Allo stadio Diego Armando Maradona si sfidano Napoli e Lazio, gara valevole per la trentatreesima giornata di Serie A. In seguito al pareggio di Parma, gli azzurri si apprestano ad affrontare la compagine guidata dall’ex Maurizio Sarri con l’obiettivo di consolidare il secondo posto in classifica ed avvicinarsi ulteriormente alla matematica certezza dell’accesso alla prossima Champions League.
PRIMO TEMPO
Tra pochi istanti allo stadio Diego Armando Maradona ci sarà il fischio d’inizio di Napoli-Lazio, gara valevole per la trentatreesima giornata di Serie A. Da pochi istanti sono state rese note le scelte ufficiali di Conte e Sarri.

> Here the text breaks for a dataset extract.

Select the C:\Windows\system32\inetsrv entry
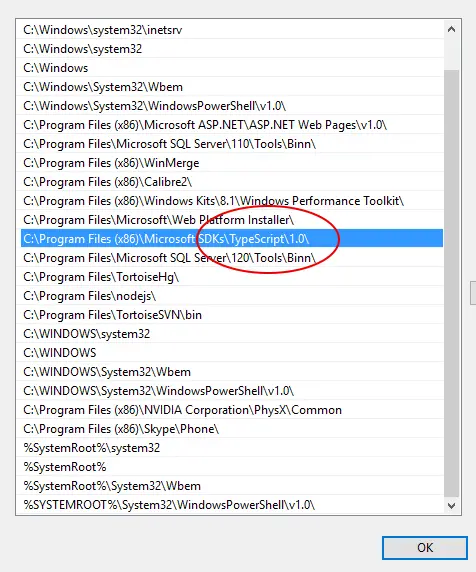 coord(232,30)
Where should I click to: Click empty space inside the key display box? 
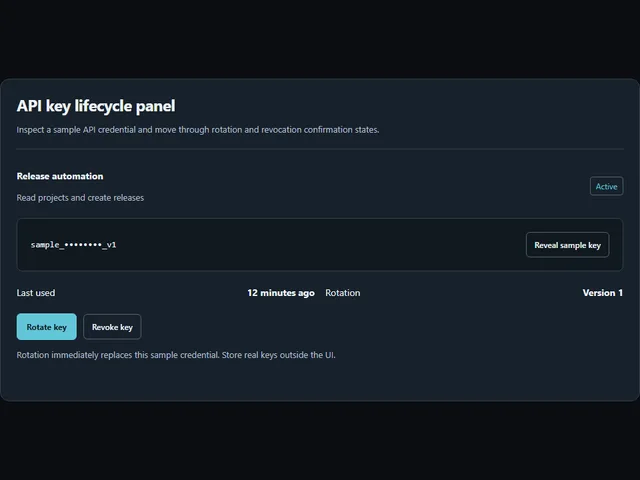(x=318, y=245)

Il tecnico azzurro conferma i dieci undicesimi della formazione schierata contro il Parma. Tra i pali c’è Vanja Milinkovic-Savic. L’unica variazione riguarda proprio la difesa, con Beukema che subentra a Juan Jesus e va ad occupare la posizione di braccetto di destra. Completano la retroguardia Buongiorno al centro ed Olivera come braccetto di sinistra. Nella linea a quattro di centrocampo confermati Politano e Spinazzola sulle corsie esterne con Anguissa e Lobotka in mediana. Tutto invariato anche in avanti, con De Bruyne e McTominay ad agire alle spalle di Hojlund.

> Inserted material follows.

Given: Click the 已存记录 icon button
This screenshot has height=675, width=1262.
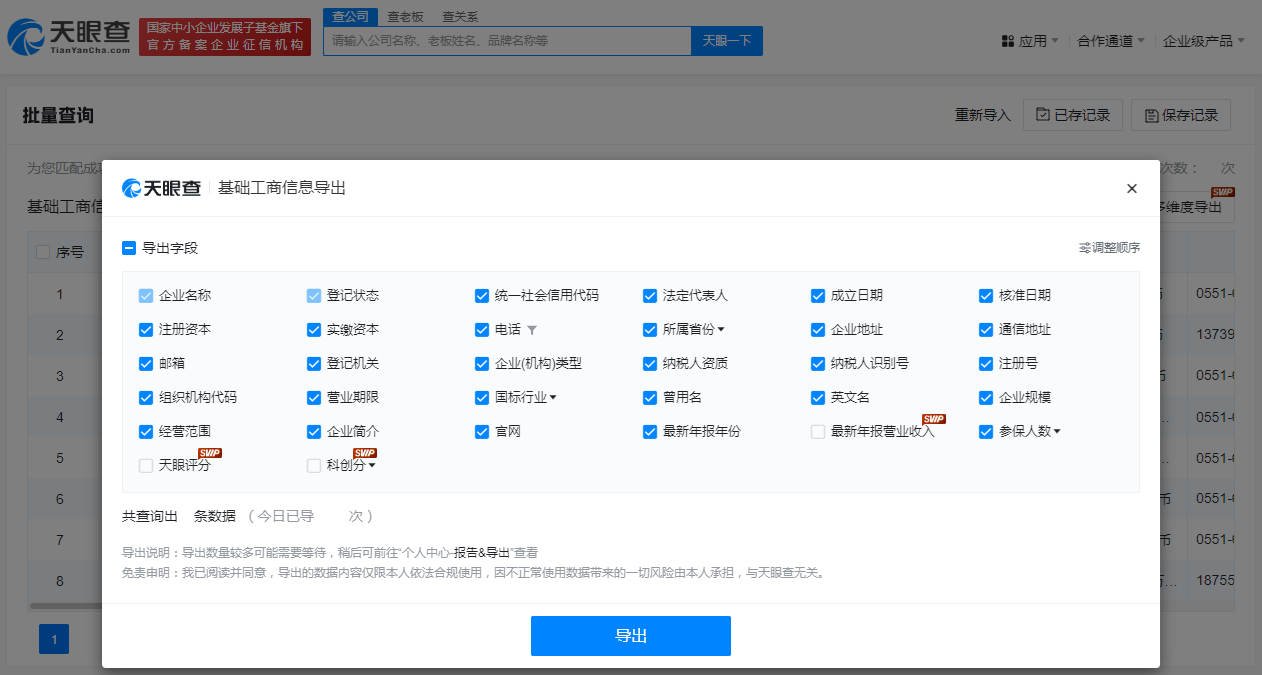Looking at the screenshot, I should point(1073,115).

Partenza ad handicap per il Napoli, che va subito sotto nel punteggio: complice una fase difensiva ancora una volta non irreprensibile, Zaccagni trova l’imbucata per Taylor, che crossa rasoterra e trova al centro dell’area Cancellieri, il quale, troppo libero al centro dell’area, spedisce in porta. In seguito all’immediato svantaggio, gli azzurri palesano un palleggio sterile e inefficace e non danno mai la reale impressione di potersi rendere pericolosi, commettendo inoltre tanti errori tecnici e concedendo ampi spazi agli avversari in ripartenza. Al 29′ un errore di Buongiorno consente a Noslin di involarsi tutto solo verso la porta, in area di rigore l’attaccante della Lazio viene atterrato da Lobotka e l’arbitro indica il dischetto. Dagli undici metri Zaccagni trova la respinta di Milinkovic-Savic, che si oppone e lascia momentaneamente il risultato sullo 0-1. Dopo pochi minuti altro rischio per il Napoli, con Cancellieri che va al tiro ed in seguito ad una deviazione di Olivera c’è la respinta di Milinkovic-Savic sui piedi di Noslin, che a pochi passi dalla porta calcia alto. Il primo tempo si conclude con la Lazio avanti 1-0. Napoli davvero troppo brutto per essere vero.
SECONDO TEMPO
Prima dell’inizio della ripresa Conte prova a dare la scossa ai suoi attuando due cambi: entrano Elmas ed Alisson Santos ed escono Anguissa e De Bruyne. Tuttavia lo scenario non cambia, con un Napoli che continua ad apparire spento e senza idee. Al minuto 57 sugli sviluppi di un contropiede Tavares crossa al centro dell’area e trova Basic, che calcia e batte Milinkovic-Savic. Subito dopo Alisson Santos tenta il destro e colpisce il palo esterno. Di fatto resterà questo l’unico sussulto degli azzurri in novanta minuti che raccontano della peggior prestazione stagionale.